__Aim of the task__. Copy out the material below line for line, exactly as it appears.

# Extracted entries start

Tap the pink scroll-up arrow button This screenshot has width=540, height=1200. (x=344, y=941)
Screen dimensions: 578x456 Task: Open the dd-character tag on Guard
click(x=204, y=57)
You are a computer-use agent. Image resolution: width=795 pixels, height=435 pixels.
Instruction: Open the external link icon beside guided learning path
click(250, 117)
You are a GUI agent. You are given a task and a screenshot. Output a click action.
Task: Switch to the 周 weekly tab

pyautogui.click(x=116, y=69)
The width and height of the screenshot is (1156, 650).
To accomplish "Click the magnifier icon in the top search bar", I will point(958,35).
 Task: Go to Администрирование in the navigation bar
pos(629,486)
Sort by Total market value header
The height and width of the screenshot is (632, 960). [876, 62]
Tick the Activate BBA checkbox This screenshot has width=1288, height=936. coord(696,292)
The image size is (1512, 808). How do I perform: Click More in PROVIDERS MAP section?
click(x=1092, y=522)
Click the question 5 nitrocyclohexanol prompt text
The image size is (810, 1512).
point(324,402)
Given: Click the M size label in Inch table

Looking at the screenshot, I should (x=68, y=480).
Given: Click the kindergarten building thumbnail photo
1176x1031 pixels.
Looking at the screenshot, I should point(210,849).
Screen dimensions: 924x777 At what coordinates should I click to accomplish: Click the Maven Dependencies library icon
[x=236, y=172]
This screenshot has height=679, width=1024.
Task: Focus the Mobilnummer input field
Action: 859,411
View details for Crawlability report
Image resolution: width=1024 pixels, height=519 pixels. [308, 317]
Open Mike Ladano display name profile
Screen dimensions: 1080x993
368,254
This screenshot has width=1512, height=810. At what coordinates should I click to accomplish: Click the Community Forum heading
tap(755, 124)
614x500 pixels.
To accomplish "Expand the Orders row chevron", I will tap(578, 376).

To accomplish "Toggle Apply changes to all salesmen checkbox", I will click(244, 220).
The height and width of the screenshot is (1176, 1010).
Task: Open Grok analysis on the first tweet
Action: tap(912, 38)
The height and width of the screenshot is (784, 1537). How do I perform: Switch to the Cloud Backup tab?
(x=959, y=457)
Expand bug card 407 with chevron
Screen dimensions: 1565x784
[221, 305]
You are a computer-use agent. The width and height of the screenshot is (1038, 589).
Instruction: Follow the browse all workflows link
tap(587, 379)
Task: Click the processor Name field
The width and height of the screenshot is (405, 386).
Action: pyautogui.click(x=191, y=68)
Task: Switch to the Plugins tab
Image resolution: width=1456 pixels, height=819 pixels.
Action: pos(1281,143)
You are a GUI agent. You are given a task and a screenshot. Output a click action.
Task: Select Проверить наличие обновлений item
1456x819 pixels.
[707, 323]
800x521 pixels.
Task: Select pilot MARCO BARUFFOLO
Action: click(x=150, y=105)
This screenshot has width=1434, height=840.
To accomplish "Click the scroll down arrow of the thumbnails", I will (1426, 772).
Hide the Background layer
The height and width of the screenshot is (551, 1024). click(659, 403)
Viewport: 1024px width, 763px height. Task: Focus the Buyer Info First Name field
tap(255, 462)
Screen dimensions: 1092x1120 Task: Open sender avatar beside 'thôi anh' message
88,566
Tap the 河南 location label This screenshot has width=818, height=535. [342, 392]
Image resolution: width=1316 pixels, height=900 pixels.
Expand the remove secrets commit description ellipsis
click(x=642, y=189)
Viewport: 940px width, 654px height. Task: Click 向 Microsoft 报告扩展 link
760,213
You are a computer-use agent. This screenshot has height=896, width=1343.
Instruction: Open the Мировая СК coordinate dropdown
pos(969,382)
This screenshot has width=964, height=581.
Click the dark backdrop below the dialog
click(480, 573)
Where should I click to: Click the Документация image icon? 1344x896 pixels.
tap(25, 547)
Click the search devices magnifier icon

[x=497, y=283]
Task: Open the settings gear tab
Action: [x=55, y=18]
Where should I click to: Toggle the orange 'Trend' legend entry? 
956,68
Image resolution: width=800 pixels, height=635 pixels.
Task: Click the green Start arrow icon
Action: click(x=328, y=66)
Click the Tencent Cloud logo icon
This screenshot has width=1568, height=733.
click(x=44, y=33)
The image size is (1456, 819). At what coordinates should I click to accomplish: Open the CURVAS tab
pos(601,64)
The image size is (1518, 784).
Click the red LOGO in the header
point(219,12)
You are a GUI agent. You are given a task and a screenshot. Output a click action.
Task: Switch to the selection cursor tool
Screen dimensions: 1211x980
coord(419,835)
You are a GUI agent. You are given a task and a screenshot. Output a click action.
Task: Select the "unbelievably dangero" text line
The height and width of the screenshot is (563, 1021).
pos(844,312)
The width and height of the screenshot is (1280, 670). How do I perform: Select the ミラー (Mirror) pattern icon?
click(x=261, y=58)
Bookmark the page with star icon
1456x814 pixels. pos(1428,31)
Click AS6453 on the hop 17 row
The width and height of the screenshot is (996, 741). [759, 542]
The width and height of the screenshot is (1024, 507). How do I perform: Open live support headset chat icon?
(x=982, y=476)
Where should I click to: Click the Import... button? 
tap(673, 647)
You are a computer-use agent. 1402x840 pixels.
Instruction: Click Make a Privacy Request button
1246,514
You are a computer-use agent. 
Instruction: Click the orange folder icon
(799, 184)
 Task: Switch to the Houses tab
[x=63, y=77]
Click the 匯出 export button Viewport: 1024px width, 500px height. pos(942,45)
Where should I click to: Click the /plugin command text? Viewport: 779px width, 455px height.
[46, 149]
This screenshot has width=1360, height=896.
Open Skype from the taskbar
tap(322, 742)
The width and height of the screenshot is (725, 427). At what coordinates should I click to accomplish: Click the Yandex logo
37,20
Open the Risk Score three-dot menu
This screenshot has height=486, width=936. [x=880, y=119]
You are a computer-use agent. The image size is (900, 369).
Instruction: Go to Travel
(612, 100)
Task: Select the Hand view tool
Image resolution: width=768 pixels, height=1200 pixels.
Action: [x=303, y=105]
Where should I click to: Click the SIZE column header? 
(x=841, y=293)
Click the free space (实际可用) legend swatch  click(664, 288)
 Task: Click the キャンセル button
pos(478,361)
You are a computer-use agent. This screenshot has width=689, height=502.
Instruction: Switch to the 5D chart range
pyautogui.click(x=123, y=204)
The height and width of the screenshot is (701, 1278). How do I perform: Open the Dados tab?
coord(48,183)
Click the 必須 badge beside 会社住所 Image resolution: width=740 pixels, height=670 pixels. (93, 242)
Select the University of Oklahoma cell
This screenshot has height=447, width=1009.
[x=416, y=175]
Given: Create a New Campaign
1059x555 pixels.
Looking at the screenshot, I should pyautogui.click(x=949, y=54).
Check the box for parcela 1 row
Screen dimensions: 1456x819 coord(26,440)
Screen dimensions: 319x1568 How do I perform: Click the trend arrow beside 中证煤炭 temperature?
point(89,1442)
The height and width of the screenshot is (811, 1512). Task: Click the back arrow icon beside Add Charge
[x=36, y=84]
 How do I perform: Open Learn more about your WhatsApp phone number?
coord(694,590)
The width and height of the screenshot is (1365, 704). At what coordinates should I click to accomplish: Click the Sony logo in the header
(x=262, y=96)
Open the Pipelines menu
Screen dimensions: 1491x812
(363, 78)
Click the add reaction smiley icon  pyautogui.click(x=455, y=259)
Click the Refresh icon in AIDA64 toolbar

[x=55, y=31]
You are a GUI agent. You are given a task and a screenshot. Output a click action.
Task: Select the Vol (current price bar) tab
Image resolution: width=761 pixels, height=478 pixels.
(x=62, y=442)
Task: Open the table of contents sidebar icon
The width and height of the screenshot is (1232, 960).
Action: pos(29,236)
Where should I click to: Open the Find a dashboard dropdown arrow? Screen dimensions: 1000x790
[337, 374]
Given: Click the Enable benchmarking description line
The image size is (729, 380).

# Extracted entries end

__Result for this task__.
Tap the pink scroll-up arrow button This screenshot has width=540, height=1200. (x=344, y=941)
Screen dimensions: 578x456 Task: Open the dd-character tag on Guard
click(x=204, y=57)
You are a computer-use agent. Image resolution: width=795 pixels, height=435 pixels.
Instruction: Open the external link icon beside guided learning path
click(250, 117)
You are a GUI agent. You are given a task and a screenshot. Output a click action.
Task: Switch to the 周 weekly tab

pyautogui.click(x=116, y=69)
The width and height of the screenshot is (1156, 650).
To accomplish "Click the magnifier icon in the top search bar", I will point(958,35).
 Task: Go to Администрирование in the navigation bar
pos(629,486)
Sort by Total market value header
The height and width of the screenshot is (632, 960). [876, 62]
Tick the Activate BBA checkbox This screenshot has width=1288, height=936. coord(696,292)
The image size is (1512, 808). How do I perform: Click More in PROVIDERS MAP section?
click(x=1092, y=522)
Click the question 5 nitrocyclohexanol prompt text
The image size is (810, 1512).
point(324,402)
Given: Click the M size label in Inch table

Looking at the screenshot, I should (x=68, y=480).
Given: Click the kindergarten building thumbnail photo
1176x1031 pixels.
Looking at the screenshot, I should point(210,849).
Screen dimensions: 924x777 At what coordinates should I click to accomplish: Click the Maven Dependencies library icon
[x=236, y=172]
This screenshot has height=679, width=1024.
Task: Focus the Mobilnummer input field
Action: 859,411
View details for Crawlability report
Image resolution: width=1024 pixels, height=519 pixels. [308, 317]
Open Mike Ladano display name profile
Screen dimensions: 1080x993
368,254
This screenshot has width=1512, height=810. At what coordinates should I click to accomplish: Click the Community Forum heading
tap(755, 124)
614x500 pixels.
To accomplish "Expand the Orders row chevron", I will tap(578, 376).

To accomplish "Toggle Apply changes to all salesmen checkbox", I will click(244, 220).
The height and width of the screenshot is (1176, 1010).
Task: Open Grok analysis on the first tweet
Action: tap(912, 38)
The height and width of the screenshot is (784, 1537). How do I perform: Switch to the Cloud Backup tab?
(x=959, y=457)
Expand bug card 407 with chevron
Screen dimensions: 1565x784
[221, 305]
You are a computer-use agent. The width and height of the screenshot is (1038, 589).
Instruction: Follow the browse all workflows link
tap(587, 379)
Task: Click the processor Name field
The width and height of the screenshot is (405, 386).
Action: pyautogui.click(x=191, y=68)
Task: Switch to the Plugins tab
Image resolution: width=1456 pixels, height=819 pixels.
Action: pos(1281,143)
You are a GUI agent. You are given a task and a screenshot. Output a click action.
Task: Select Проверить наличие обновлений item
1456x819 pixels.
[707, 323]
800x521 pixels.
Task: Select pilot MARCO BARUFFOLO
Action: click(x=150, y=105)
This screenshot has width=1434, height=840.
To accomplish "Click the scroll down arrow of the thumbnails", I will (1426, 772).
Hide the Background layer
The height and width of the screenshot is (551, 1024). click(659, 403)
Viewport: 1024px width, 763px height. Task: Focus the Buyer Info First Name field
tap(255, 462)
Screen dimensions: 1092x1120 Task: Open sender avatar beside 'thôi anh' message
88,566
Tap the 河南 location label This screenshot has width=818, height=535. [342, 392]
Image resolution: width=1316 pixels, height=900 pixels.
Expand the remove secrets commit description ellipsis
click(x=642, y=189)
Viewport: 940px width, 654px height. Task: Click 向 Microsoft 报告扩展 link
760,213
You are a computer-use agent. This screenshot has height=896, width=1343.
Instruction: Open the Мировая СК coordinate dropdown
pos(969,382)
This screenshot has width=964, height=581.
Click the dark backdrop below the dialog
click(480, 573)
Where should I click to: Click the Документация image icon? 1344x896 pixels.
tap(25, 547)
Click the search devices magnifier icon

[x=497, y=283]
Task: Open the settings gear tab
Action: [x=55, y=18]
Where should I click to: Toggle the orange 'Trend' legend entry? 
956,68
Image resolution: width=800 pixels, height=635 pixels.
Task: Click the green Start arrow icon
Action: click(x=328, y=66)
Click the Tencent Cloud logo icon
This screenshot has width=1568, height=733.
click(x=44, y=33)
The image size is (1456, 819). At what coordinates should I click to accomplish: Open the CURVAS tab
pos(601,64)
The image size is (1518, 784).
Click the red LOGO in the header
point(219,12)
You are a GUI agent. You are given a task and a screenshot. Output a click action.
Task: Switch to the selection cursor tool
Screen dimensions: 1211x980
coord(419,835)
You are a GUI agent. You are given a task and a screenshot. Output a click action.
Task: Select the "unbelievably dangero" text line
The height and width of the screenshot is (563, 1021).
pos(844,312)
The width and height of the screenshot is (1280, 670). How do I perform: Select the ミラー (Mirror) pattern icon?
click(x=261, y=58)
Bookmark the page with star icon
1456x814 pixels. pos(1428,31)
Click AS6453 on the hop 17 row
The width and height of the screenshot is (996, 741). [759, 542]
The width and height of the screenshot is (1024, 507). How do I perform: Open live support headset chat icon?
(x=982, y=476)
Where should I click to: Click the Import... button? 
tap(673, 647)
You are a computer-use agent. 1402x840 pixels.
Instruction: Click Make a Privacy Request button
1246,514
You are a computer-use agent. 
Instruction: Click the orange folder icon
(799, 184)
 Task: Switch to the Houses tab
[x=63, y=77]
Click the 匯出 export button Viewport: 1024px width, 500px height. pos(942,45)
Where should I click to: Click the /plugin command text? Viewport: 779px width, 455px height.
[46, 149]
This screenshot has width=1360, height=896.
Open Skype from the taskbar
tap(322, 742)
The width and height of the screenshot is (725, 427). At what coordinates should I click to accomplish: Click the Yandex logo
37,20
Open the Risk Score three-dot menu
This screenshot has height=486, width=936. [x=880, y=119]
You are a computer-use agent. The image size is (900, 369).
Instruction: Go to Travel
(612, 100)
Task: Select the Hand view tool
Image resolution: width=768 pixels, height=1200 pixels.
Action: [x=303, y=105]
Where should I click to: Click the SIZE column header? 
(x=841, y=293)
Click the free space (实际可用) legend swatch  click(664, 288)
 Task: Click the キャンセル button
pos(478,361)
You are a computer-use agent. This screenshot has width=689, height=502.
Instruction: Switch to the 5D chart range
pyautogui.click(x=123, y=204)
The height and width of the screenshot is (701, 1278). How do I perform: Open the Dados tab?
coord(48,183)
Click the 必須 badge beside 会社住所 Image resolution: width=740 pixels, height=670 pixels. (93, 242)
Select the University of Oklahoma cell
This screenshot has height=447, width=1009.
[x=416, y=175]
Given: Create a New Campaign
1059x555 pixels.
Looking at the screenshot, I should pyautogui.click(x=949, y=54).
Check the box for parcela 1 row
Screen dimensions: 1456x819 coord(26,440)
Screen dimensions: 319x1568 How do I perform: Click the trend arrow beside 中证煤炭 temperature?
point(89,1442)
The height and width of the screenshot is (811, 1512). Task: Click the back arrow icon beside Add Charge
[x=36, y=84]
 How do I perform: Open Learn more about your WhatsApp phone number?
coord(694,590)
The width and height of the screenshot is (1365, 704). At what coordinates should I click to accomplish: Click the Sony logo in the header
(x=262, y=96)
Open the Pipelines menu
Screen dimensions: 1491x812
(363, 78)
Click the add reaction smiley icon  pyautogui.click(x=455, y=259)
Click the Refresh icon in AIDA64 toolbar

[x=55, y=31]
You are a GUI agent. You are given a task and a screenshot. Output a click action.
Task: Select the Vol (current price bar) tab
Image resolution: width=761 pixels, height=478 pixels.
(x=62, y=442)
Task: Open the table of contents sidebar icon
The width and height of the screenshot is (1232, 960).
Action: pos(29,236)
Where should I click to: Open the Find a dashboard dropdown arrow? Screen dimensions: 1000x790
[337, 374]
Given: Click the Enable benchmarking description line
The image size is (729, 380).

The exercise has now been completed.